Pivoting back to the tech sector, watch for Amazon to be at the center of more angst over its decision to expand in the Washington, D.C. and New York City metropolitan areas. “Amazon will be hit as their physical presence hits Northern Virginia and NYC; like the experience in Seattle, remember the experience of Seattle and Silicon Valley, and look for high visibility criticism on the social impacts — as in how the influx of workers could strain access to affordable housing while substantially increasing traffic gridlock,” noted Carmichael.
More employee-driven activism against companies’ labor policies
Watch for more employees, across many industries, to speak out publicly about their companies’ policies and business decisions, advised Carmichael. After all, statistics on sexual harassment show the odds are that any company of any size has had unreported sexual harassment as well as gender pay issues.
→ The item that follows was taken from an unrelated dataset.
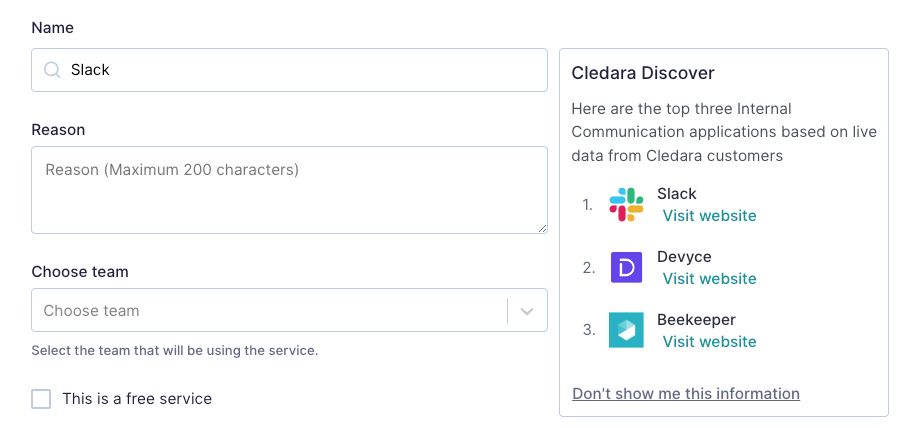Focus the Name search field containing Slack
This screenshot has height=430, width=908.
pos(289,70)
“But the difference today is employees are benefitting from a strong labor market - they can speak up knowing they can get another job,” said Carmichael. “Furthermore, they have the online means to form communities of protest.” Online tools such as coworker.org can be monitored for early signals of what will drive employees to take grievances with their employers public.
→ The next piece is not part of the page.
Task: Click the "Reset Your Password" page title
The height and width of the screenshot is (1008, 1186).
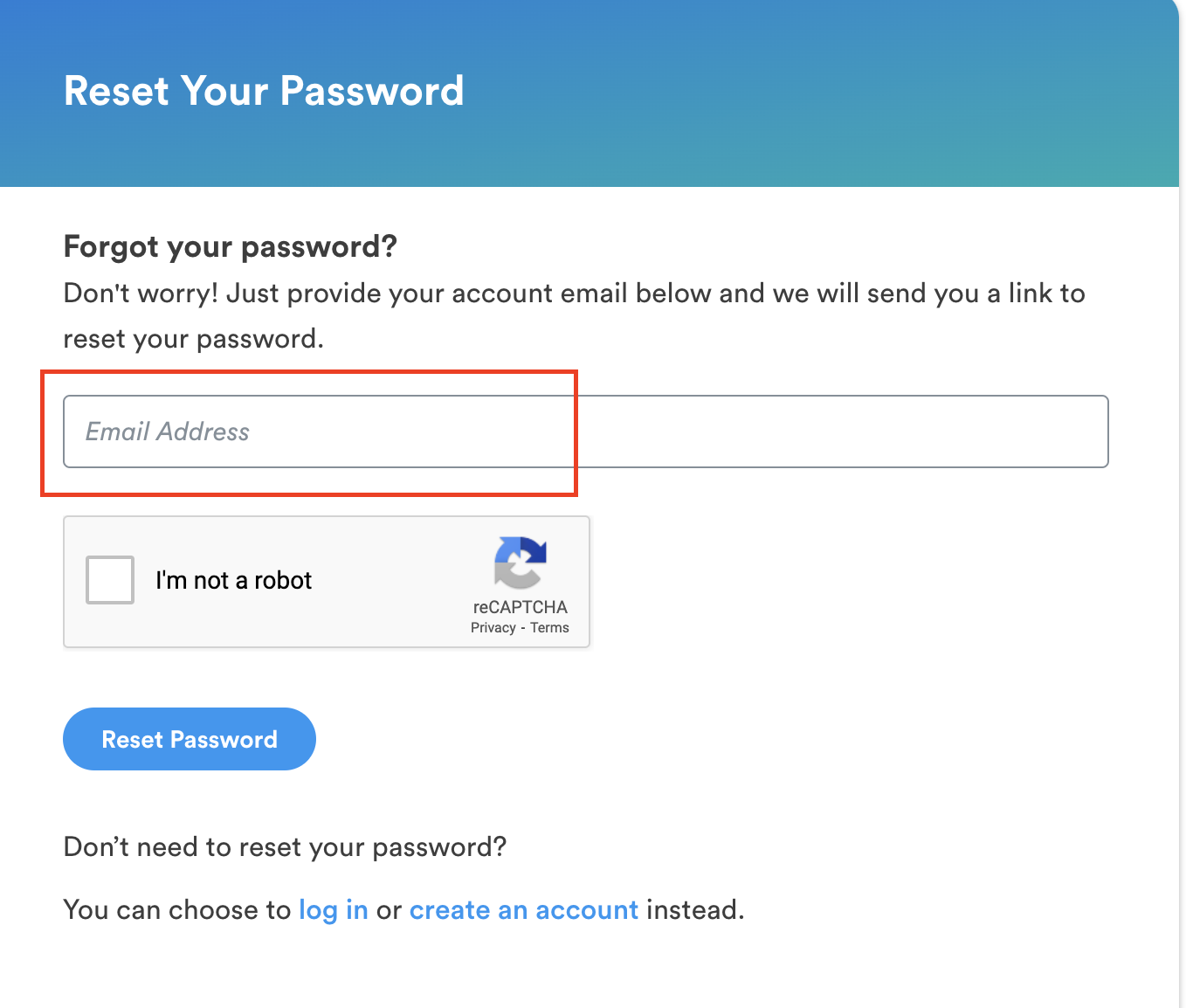Action: pyautogui.click(x=264, y=91)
Increased pressure from investors and employees on more issues
According to Carmichael, the data shows companies who perform well in areas such as diversity and sustainability are more likely to have better long-term growth prospects. Investors are starting to flag these challenges, as well as employees. As Carmichael explained in her blog:
“Corporations are now entering what meteorologists call a convergence zone, where prevailing systems interact to disrupt the status quo. External forces like investor activism are converging with internal forces like employee activism to disrupt business and change the way boards and c-suites are forced to see and respond to risk.”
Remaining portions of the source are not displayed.